SUPPLIED TEXT:

** BEGIN **

Jun 19, 2016

How To Build A Better Villainess

The female hero can be tough, brainy, powerful, plain, pretty, big, or small. She can be a female Dresden where love never quite works out, or make her man prove himself worthy before she accepts his love. Female heroes have substance and kick all kinds of ass. On the other hand we have the female villains that are so clichéd that most authors won't touch them. So how do we build a better villainess? First, we strip her down to the bare bones. If we remove all the specific details and focus on what motivates the female villain then, there are three traditional types:

1. The Covetous Type

Now, there are covetous male villains, but when it's one of only three types then it is way more noticeable in the female villains. And it is almost always about the superficial: a certain "perfect" guy, another female's physical appearance, or social position. These villains aren't gold diggers, they genuinely think life would be perfect if only they had what they want. Money rarely enters into their thinking. They are usually very shallow and vain individuals. Oh, and stupid but this is a giant problem with all most female characters.

** END **

DATA EXTRACT:
** BEGIN **

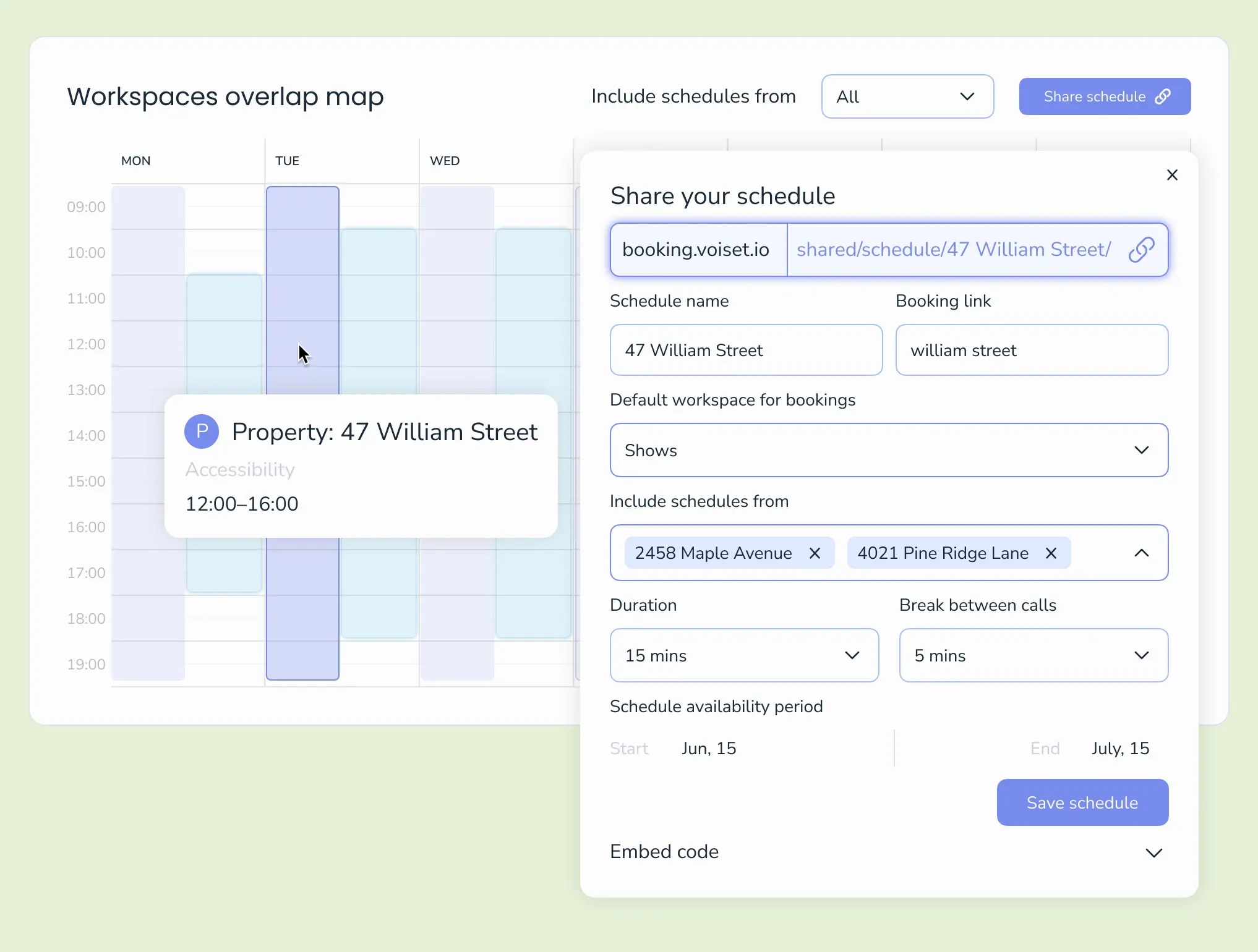The width and height of the screenshot is (1258, 952).
Task: Remove the 4021 Pine Ridge Lane chip
Action: click(x=1051, y=553)
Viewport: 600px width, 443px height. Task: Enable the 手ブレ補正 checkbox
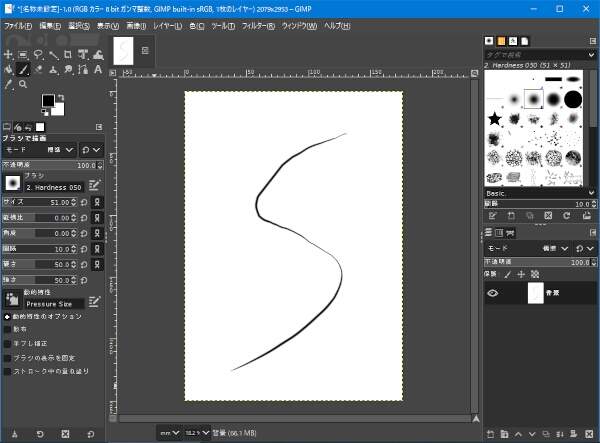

** END **

GIVEN TASK A:
In the post on building a better villainess, what rarely enters into the thinking of the Covetous Type?
GIVEN TASK B:
What are all the qualities the post on building a better villainess says a female hero can have?
GIVEN TASK C:
Do these statements agree with the post on building a better villainess? Answer yes or no for each, and quote the deciding words.
(i) Villains of the Covetous Type are gold diggers.
(ii) Covetous male villains exist.
(iii) Villains of the Covetous Type are usually shallow and vain.

EXERCISE OUTPUT A:
Money.

EXERCISE OUTPUT B:
Tough, brainy, powerful, plain, pretty, big, small.

EXERCISE OUTPUT C:
(i) No: "These villains aren't gold diggers"
(ii) Yes: "Now, there are covetous male villains"
(iii) Yes: "They are usually very shallow and vain individuals."